**Apply what you read:**
- 1) In the award announcement, what institution is Junhong Choi affiliated with?
- 2) Please duplicate the part of the award announcement that opens with the words containing "An ideal cancer" and closes with "on pre-programmed instructions.".
- 3) Name every award recipient listed in the award announcement.

2024 Recipients of the Damon Runyon-Dale F. Frey Award for Breakthrough Scientists
Zibo Chen, PhD, Westlake University, Hangzhou
“Protein-based molecular programming for cancer immunotherapy”
An ideal cancer therapeutic should be able to selectively target the activity of key cellular pathways that support or drive growth in cancer cells. It should also elicit downstream actions, such as recruiting T cells for cancer cell killing. Since most of the signaling inside cells is facilitated by proteins, a promising new direction for cancer therapy involves building modular and programmable circuits inside living cells using lab-designed proteins. Dr. Chen aims to combine cutting-edge methods in computational protein design and synthetic biology to build a protein-based circuit that can sense multiple inputs (e.g., cancer biomarkers) and carry out a diverse set of functions (e.g., cancer cell killing) based on pre-programmed instructions.
Junhong Choi, PhD, Memorial Sloan Kettering Cancer Center
“Uncovering cell-fate decision via molecular recording”
Both normal cells and cancer cells can follow various pathways rather than a specific sequence of events during their development. Understanding how these different pathways influence the final state of a cell is crucial for comprehending cell development, especially in the context of cancer. In cancer development, specific pathways leading to the formation of aggressive cancer cells can be identified and targeted for treatment or prevention. Dr. Choi’s research focuses on the development of tools, collectively known as molecular recording, to observe the past pathways each cell took to reach its current state. This is achieved by equipping each cell with the ability to store information about its past events in its genome, essentially recording its history in its DNA for later retrieval. Dr. Choi’s goal is to apply these technologies to various cancer models, revealing how the developmental path of cancer cells influences their current and future ability to invade and proliferate in specific locations within the human body.
Rachel Segal Greenberg, PhD, Harvard Medical School, Boston
“The function of interoceptive circuits in reproduction and cancer”

**Dataset extract:**
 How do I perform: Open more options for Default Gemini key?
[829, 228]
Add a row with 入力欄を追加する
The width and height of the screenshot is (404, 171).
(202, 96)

**Expected outputs:**
- 1) Memorial Sloan Kettering Cancer Center

- 2)
An ideal cancer therapeutic should be able to selectively target the activity of key cellular pathways that support or drive growth in cancer cells. It should also elicit downstream actions, such as recruiting T cells for cancer cell killing. Since most of the signaling inside cells is facilitated by proteins, a promising new direction for cancer therapy involves building modular and programmable circuits inside living cells using lab-designed proteins. Dr. Chen aims to combine cutting-edge methods in computational protein design and synthetic biology to build a protein-based circuit that can sense multiple inputs (e.g., cancer biomarkers) and carry out a diverse set of functions (e.g., cancer cell killing) based on pre-programmed instructions.

- 3) Zibo Chen, Junhong Choi, Rachel Segal Greenberg